Internal evidence — what an author writes — requires external controls for us to be able to objectively evaluate its status and character. An author — and ancient authors often did this — might well create a literary or narrative voice that reads as if the tale is being told in a particular time and from a particular place, even by a particular circle of witnesses. And the whole kaboozle can be literary artifice from start to finish. That is not hyperscepticism. It is a basic detail that anyone familiar with ancient texts soon learns to understand. We even see examples of it in the New Testament. 2 Peter is generally regarded as a pseudepigraph.

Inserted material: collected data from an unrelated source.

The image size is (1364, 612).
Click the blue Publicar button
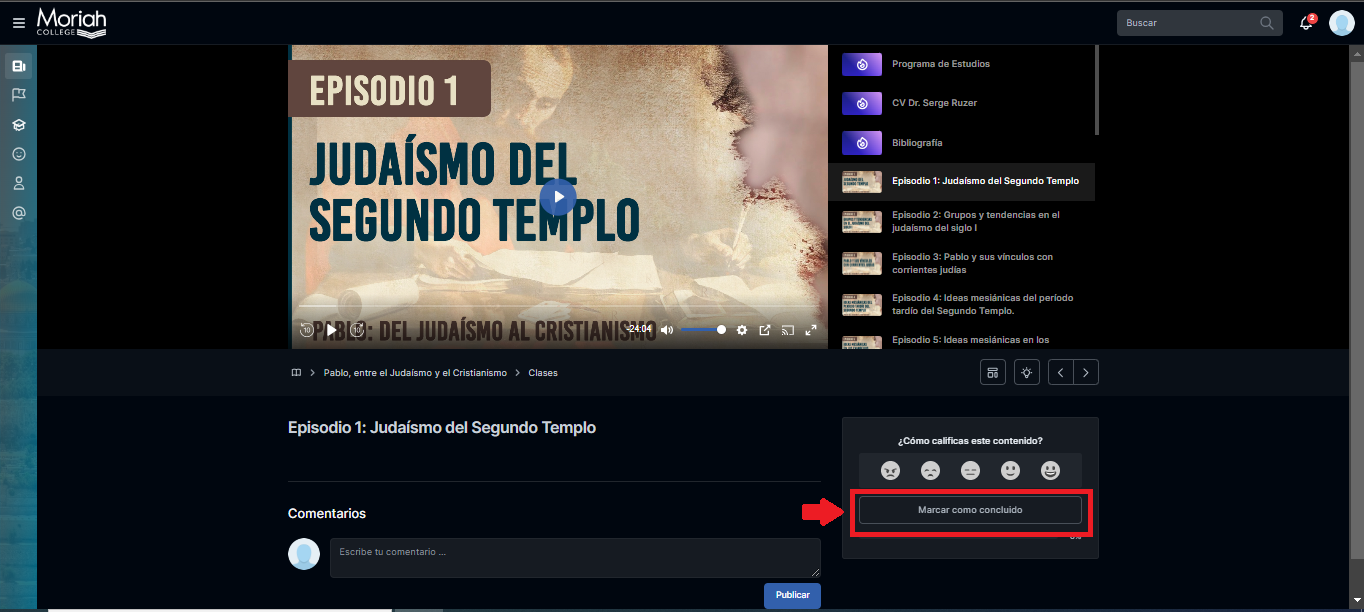(792, 595)
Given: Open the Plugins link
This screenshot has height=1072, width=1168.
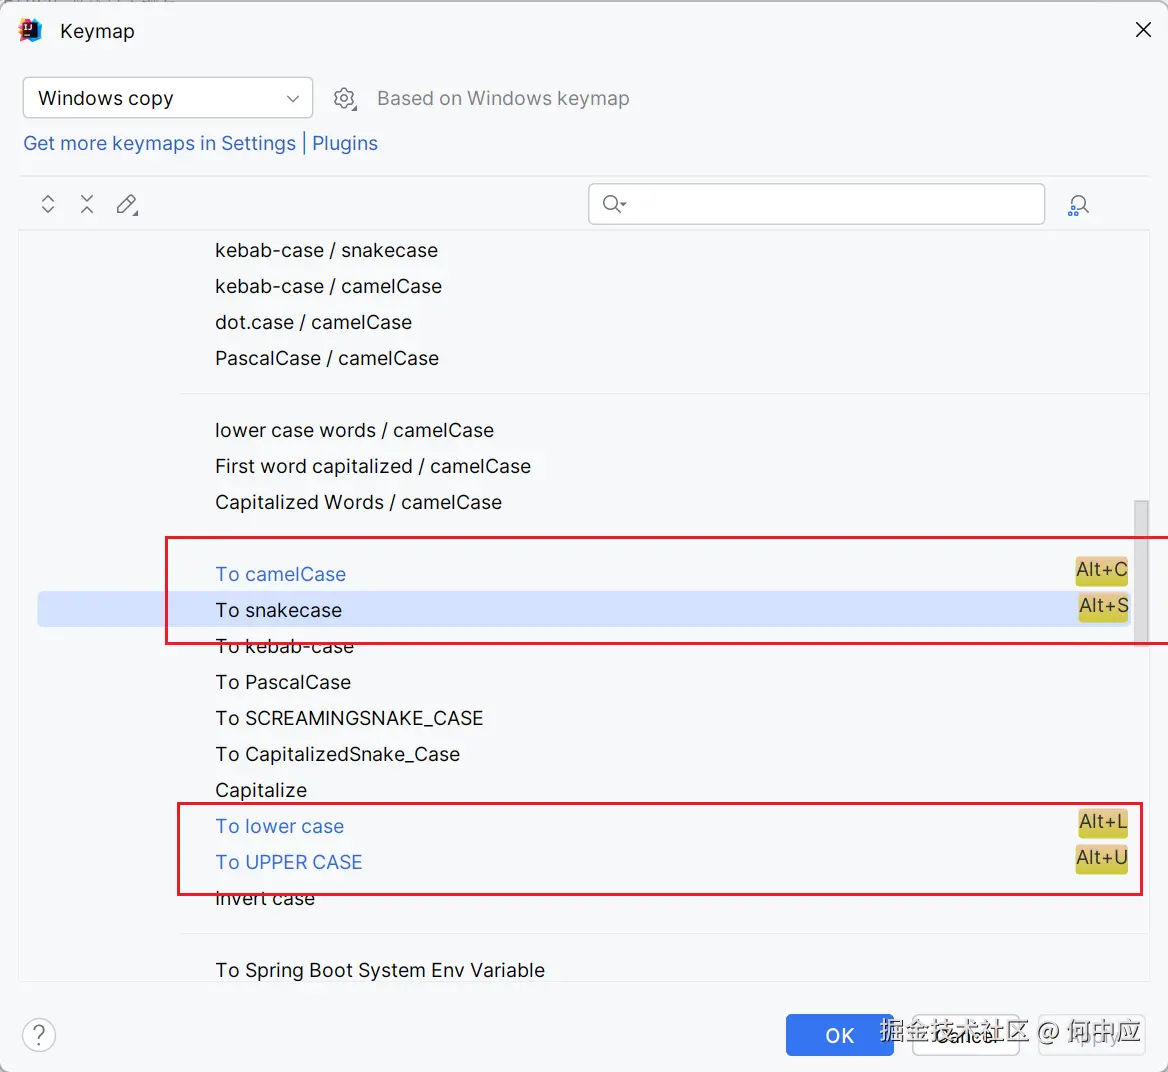Looking at the screenshot, I should (345, 143).
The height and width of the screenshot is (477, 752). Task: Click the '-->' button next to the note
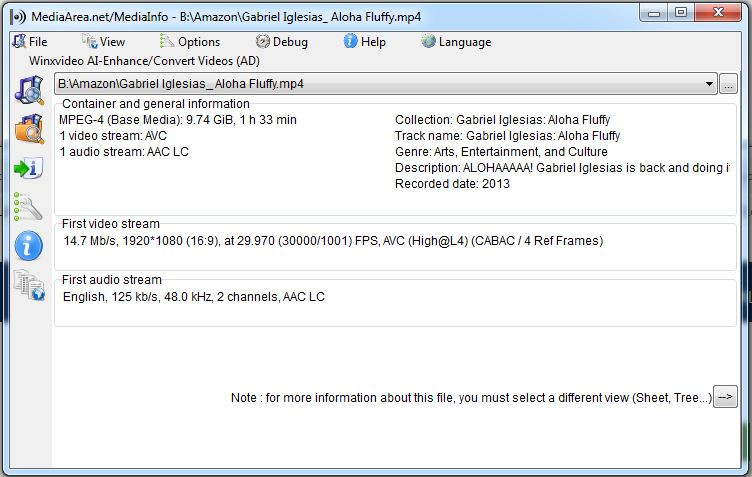click(x=725, y=398)
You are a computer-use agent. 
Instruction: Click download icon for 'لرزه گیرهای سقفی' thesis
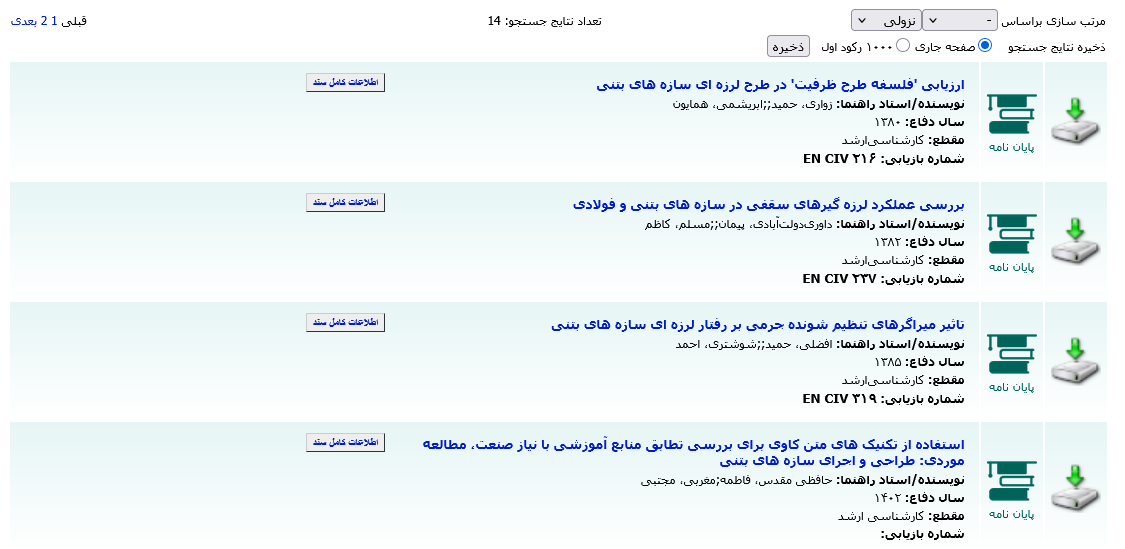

That’s a polite scholarly term for forgery. But this is something I’ve discussed many times on this blog, along with scholarly works discussing this fact and its history in ancient times.
I’m not saying that we must assume the gospels are “forgeries”. I am saying that we have no external controls by which to assume their narrative is historical. In that absence, we cannot assume that there ever was a Jesus walking the rounds in Galilee and who visited Jerusalem one Passover to meet his demise if the gospel narratives are the original source of evidence for all this. So to seek to date the gospels as close as possible to a story for which we have no objective evidence to evaluate its facticity seems a bit like shadow-boxing.
The best that John Robinson’s book can achieve is to show us the possibility of a very early range of dates for the gospels.
A work that is serious about addressing the question of dating the gospels will do much more than Robinson has done. Robinson states that his goal was to see how early he could date the gospels. That’s fine. But an objective look at dating must consider Robinson’s work along with in-depth arguments for other possible time periods.
We need to justify a tendency to wish to date the gospels early or late or “on time” if that’s the way we want to go. But I would have thought that any attempt to date the gospels would seriously weigh all the options and possibilities. I have read somewhere that the late second century dates of the gospels have long been rebutted. Specifically, it was apparently Lightfoot who “demolished” them. I would feel more secure in accepting that assessment if I could locate the articles or papers where that rebuttal is supposed to have closed the door on that possibility so decisively. I sometimes get the impression it is just “one of those things” that “everyone who knows, knows”. Be that as it may, I’d like to keep searching till I find it and see those arguments for myself. I have found many Lightfoot articles on the web, but none yet that addresses this question.
It’s not a sin to be biased. But it is a sin to argue in ignorance of one’s biases. And it is an unforgivable sin to knowingly dismiss later possibilities with a wave of the logical fallacy of incredulity.